L’épaisseur des fondations est aussi un des élémens de leur solidité ; on la déterminera d’après la hauteur de l’édifice qu’elles doivent supporter, et à la qualité des matériaux employés dans sa construction. Cette épaisseur sera d’autant plus grande, que cet édifice sera plus élevé, et que les matériaux auront moins de qualité.

Lorsque l’épaisseur des murs d’un édifice est fixée, il est bon d’ajouter à celle de leurs fondations une surépaisseur intérieure et extérieure d’environ un décimètre (trois pouces) pour consolider encore davantage l’assiette de leur nette maçonnerie : cette surépaisseur est connue, en architecture, sous le nom de retraite, et doit être arrêtée à environ deux décimètres (six pouces) en contre-bas du terrain environnant, afin d’éviter sa dégradation extérieure.

§. II. Choix des matériaux. Nous habitons le sol même où les Romains et nos ancêtres ont laissé des monumens durables de l’art et du génie de leurs architectes ; nous possédons des pierres de taille, des moellons, des pierres à chaux, du sable ; nous avons de plus qu’eux, dans certaines localités, des carrières abondantes de gypse, avec lequel on fabrique le plâtre ; nous connoissons l’art de faire des briques cuites et crues, de construire en béton et en pisé ; enfin, nous avons en abondance des bois, des fers, des ardoises, etc. ; et, si nous sommes privés du bitume de Babylone, les ouvrages mêmes des Romains, et les recherches de Loriot, de la Faye, d’Étienne, et de Mongez, nous ont enseigné les moyens de le suppléer dans les circonstances où son usage est nécessaire.

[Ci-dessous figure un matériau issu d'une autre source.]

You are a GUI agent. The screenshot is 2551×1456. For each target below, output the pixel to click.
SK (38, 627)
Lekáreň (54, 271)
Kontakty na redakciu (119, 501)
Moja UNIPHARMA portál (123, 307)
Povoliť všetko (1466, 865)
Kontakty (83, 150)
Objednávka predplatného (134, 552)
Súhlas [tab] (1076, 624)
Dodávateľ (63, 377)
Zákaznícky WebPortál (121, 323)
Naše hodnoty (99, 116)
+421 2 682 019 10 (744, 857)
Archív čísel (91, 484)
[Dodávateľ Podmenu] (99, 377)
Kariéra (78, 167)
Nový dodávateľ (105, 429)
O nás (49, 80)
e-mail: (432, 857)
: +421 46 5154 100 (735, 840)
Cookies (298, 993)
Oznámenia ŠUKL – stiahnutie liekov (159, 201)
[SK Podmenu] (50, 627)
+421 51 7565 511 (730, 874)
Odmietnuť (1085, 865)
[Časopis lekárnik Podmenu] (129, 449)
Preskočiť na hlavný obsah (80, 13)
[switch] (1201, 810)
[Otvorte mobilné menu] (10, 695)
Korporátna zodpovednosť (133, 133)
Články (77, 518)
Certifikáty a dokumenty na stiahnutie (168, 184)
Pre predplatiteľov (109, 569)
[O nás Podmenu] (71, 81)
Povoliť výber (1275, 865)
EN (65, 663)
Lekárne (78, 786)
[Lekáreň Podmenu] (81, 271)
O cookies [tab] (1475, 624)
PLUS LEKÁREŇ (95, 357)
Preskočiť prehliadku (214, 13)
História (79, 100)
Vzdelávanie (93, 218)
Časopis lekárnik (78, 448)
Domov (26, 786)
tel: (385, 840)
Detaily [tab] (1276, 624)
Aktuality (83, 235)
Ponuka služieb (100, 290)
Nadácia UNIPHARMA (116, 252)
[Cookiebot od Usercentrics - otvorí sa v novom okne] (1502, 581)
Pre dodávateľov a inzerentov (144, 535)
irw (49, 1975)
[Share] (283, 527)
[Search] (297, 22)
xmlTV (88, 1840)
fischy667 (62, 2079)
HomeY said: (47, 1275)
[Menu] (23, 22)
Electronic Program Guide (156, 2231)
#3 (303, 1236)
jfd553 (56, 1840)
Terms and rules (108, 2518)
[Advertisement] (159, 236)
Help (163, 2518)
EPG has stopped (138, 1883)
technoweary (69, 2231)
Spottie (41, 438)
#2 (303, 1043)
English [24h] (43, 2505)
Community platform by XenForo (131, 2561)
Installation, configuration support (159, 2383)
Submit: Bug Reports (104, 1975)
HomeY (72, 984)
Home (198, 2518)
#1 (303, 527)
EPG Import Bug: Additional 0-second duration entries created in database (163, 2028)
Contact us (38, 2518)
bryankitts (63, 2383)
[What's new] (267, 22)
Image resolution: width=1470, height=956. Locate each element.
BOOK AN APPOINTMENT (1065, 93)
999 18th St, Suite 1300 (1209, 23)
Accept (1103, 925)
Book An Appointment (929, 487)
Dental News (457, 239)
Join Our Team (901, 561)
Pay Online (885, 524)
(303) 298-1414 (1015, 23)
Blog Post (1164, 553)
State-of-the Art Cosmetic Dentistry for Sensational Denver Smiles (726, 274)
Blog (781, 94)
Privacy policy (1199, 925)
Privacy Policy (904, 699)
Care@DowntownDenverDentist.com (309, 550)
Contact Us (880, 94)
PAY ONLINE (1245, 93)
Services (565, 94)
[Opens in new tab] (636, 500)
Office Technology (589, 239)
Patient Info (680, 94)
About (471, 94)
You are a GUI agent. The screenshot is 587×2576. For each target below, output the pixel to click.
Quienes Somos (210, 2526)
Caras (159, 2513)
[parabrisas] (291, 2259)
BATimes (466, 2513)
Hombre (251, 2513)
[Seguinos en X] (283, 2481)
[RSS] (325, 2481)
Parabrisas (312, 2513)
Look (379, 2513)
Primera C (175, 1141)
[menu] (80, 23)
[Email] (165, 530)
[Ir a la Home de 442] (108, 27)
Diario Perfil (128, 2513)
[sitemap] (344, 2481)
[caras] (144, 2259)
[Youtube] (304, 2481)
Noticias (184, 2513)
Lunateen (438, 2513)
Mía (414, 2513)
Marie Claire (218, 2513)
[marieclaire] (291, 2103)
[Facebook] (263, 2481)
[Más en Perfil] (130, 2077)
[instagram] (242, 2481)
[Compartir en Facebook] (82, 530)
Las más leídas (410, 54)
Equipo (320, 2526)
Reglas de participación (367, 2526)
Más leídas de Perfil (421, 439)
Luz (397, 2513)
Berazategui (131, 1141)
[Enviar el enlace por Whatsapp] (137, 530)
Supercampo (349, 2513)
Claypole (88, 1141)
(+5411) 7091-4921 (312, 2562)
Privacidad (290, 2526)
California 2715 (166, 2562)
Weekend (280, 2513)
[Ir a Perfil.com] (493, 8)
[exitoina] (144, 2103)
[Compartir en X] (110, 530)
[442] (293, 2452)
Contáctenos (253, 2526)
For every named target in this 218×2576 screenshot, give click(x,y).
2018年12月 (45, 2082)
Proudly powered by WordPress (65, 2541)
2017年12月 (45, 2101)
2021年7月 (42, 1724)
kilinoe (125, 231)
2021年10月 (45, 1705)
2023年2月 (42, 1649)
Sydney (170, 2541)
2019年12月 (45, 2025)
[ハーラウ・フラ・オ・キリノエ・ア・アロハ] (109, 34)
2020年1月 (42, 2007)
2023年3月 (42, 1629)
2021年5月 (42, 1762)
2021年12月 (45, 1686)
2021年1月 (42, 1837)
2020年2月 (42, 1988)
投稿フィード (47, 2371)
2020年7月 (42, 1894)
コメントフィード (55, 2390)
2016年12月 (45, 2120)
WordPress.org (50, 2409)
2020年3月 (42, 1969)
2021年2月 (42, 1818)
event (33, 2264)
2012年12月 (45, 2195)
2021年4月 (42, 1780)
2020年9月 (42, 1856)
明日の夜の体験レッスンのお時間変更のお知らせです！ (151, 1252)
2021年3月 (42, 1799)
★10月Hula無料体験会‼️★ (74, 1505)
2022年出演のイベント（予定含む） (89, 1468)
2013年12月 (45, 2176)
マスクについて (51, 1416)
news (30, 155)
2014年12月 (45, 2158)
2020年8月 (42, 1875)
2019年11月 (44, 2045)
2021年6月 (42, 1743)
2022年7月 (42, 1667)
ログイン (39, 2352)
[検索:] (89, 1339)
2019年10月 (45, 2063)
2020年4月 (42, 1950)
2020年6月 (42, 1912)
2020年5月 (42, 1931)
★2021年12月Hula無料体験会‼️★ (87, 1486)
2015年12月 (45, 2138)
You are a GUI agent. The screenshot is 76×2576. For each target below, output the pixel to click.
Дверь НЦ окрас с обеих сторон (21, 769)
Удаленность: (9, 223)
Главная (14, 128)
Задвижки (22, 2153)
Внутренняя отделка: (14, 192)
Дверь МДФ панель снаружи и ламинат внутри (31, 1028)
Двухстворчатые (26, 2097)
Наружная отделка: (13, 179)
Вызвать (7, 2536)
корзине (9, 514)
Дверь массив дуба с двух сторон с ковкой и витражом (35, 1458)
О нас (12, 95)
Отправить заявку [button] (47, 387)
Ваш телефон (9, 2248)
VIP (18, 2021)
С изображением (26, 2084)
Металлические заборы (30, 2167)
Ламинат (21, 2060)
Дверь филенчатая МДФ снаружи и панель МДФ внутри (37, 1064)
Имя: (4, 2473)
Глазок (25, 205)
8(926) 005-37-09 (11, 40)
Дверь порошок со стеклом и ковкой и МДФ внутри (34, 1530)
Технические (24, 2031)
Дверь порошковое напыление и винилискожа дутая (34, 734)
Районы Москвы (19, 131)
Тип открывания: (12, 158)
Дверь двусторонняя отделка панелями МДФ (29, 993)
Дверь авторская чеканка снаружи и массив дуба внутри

À l’exemple des Romains, nous pourrions donc, avec les différentes substances qui se trouvent dans les divers départemens de la France, former des matériaux avec lesquels nous pourrions construire des édifices sans défaut, et qui dureroient éternellement, si on les bâtissoit dans un aplomb parfait ; et, si les constructions modernes ne présentent pas cette solidité qui caractérise les ouvrages des Romains, et même ceux de nos ancêtres, on ne doit attribuer ce défaut qu’au mauvais emploi de ces matériaux.


§. III. Meilleure manière d’employer les matériaux disponibles dans les constructions rurales.


1°. Dans les maçonneries. D’abord, nous employons, en général, dans les maçonneries, des pierres trop fraîchement tirées des carrières. Les Romains (et même nos ancêtres, à leur exemple,) exigeoient deux années pour la dessiccation des pierres et des moellons, avant d’être employés dans les constructions» (Vitruve, Liv. II, Chap. VII.)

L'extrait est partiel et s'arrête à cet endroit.